New exploits, which use newly-found "0-day vulnerabilities" (and thus stay undetectable for antiviruses and firewalls for a while), create so much chaos that critics claim antivirus software is becoming obsolete. But Steven Coty – Chief Security Evangelist of cloud security firm Alert Logic thinks otherwise. Here's a part of his interview on the YouTube channel SingleHop:
Antivirus is key. Regardless of what some people say – it's not dead. And antivirus software still has a place in the security in-depth strategy. We deployed a honeypot late last year and it's been running for well over a year now. We've been collecting a lot of malware samples from different actors around the world. And we've run this through an open-source tool called VirusTotal, where you can basically upload a piece of malware and it will run that malware across fifty of the top antivirus vendors in the world.

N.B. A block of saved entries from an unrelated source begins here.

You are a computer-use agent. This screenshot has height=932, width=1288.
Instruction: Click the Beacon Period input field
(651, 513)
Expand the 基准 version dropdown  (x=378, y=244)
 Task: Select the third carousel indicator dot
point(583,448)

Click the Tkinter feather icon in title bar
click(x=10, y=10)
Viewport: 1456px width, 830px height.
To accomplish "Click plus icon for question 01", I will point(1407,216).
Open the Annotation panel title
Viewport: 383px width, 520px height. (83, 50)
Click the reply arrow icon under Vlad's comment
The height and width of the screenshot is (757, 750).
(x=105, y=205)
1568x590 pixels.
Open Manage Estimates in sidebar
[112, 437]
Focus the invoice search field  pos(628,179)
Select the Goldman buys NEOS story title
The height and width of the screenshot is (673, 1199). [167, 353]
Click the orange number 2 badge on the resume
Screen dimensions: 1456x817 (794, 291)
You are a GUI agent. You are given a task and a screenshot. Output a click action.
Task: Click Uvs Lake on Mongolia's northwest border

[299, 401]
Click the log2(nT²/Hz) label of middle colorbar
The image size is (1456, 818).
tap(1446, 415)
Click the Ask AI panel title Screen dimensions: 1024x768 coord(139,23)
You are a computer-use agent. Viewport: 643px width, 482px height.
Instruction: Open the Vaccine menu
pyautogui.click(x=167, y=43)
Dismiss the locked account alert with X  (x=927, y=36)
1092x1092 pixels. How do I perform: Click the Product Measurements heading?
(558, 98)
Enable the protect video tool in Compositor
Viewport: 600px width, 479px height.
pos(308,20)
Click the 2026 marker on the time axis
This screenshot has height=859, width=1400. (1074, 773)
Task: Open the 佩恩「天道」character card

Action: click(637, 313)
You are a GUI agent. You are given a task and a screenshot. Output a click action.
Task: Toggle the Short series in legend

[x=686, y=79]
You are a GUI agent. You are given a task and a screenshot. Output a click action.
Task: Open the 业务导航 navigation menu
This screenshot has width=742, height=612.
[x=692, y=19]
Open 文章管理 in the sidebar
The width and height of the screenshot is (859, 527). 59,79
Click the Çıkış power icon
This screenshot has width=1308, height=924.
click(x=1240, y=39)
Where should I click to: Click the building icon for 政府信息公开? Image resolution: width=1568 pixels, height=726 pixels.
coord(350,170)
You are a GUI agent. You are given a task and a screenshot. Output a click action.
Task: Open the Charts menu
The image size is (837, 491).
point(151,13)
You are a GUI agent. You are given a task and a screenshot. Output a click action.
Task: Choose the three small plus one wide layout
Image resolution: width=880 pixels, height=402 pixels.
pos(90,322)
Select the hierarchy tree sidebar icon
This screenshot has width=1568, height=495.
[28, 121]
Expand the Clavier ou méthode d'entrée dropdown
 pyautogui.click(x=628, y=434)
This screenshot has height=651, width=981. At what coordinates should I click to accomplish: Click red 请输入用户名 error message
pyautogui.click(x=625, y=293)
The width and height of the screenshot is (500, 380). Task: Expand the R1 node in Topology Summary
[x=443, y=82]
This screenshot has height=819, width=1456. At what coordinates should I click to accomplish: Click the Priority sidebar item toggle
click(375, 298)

And we found that 14% of the malware that we've run through there came undetectable, which means 0 of the 55 antivirus vendors picked it up. But they did catch 86%, so antivirus software still has a place in your security in-depth strategy.
However, using antivirus software is not a sure-fire cure for malware epidemic. Researchers say that there are a number of other things that users have to do to stay safe online.
First of all, you have to follow the news and know the scams. The recent WannaCry ransomware epidemic could have been stopped much quicker if thousands of Windows users protected themselves by reading security advisory and patching their systems on time.
Thirdly, think carefully before clicking on links, especially those in emails from unfamiliar senders. Phishing scams are becoming increasingly popular and bad guys do a lot of research to tailor individual messages to their victims.
Besides that, there are dozens of other tips that will keep you safe, like installing security updates on time, using a firewall and improving your online shopping habits.
And, of course, all of that applies not only to your laptop and desktop computers but also to handheld devices, such as tablets or smartphones.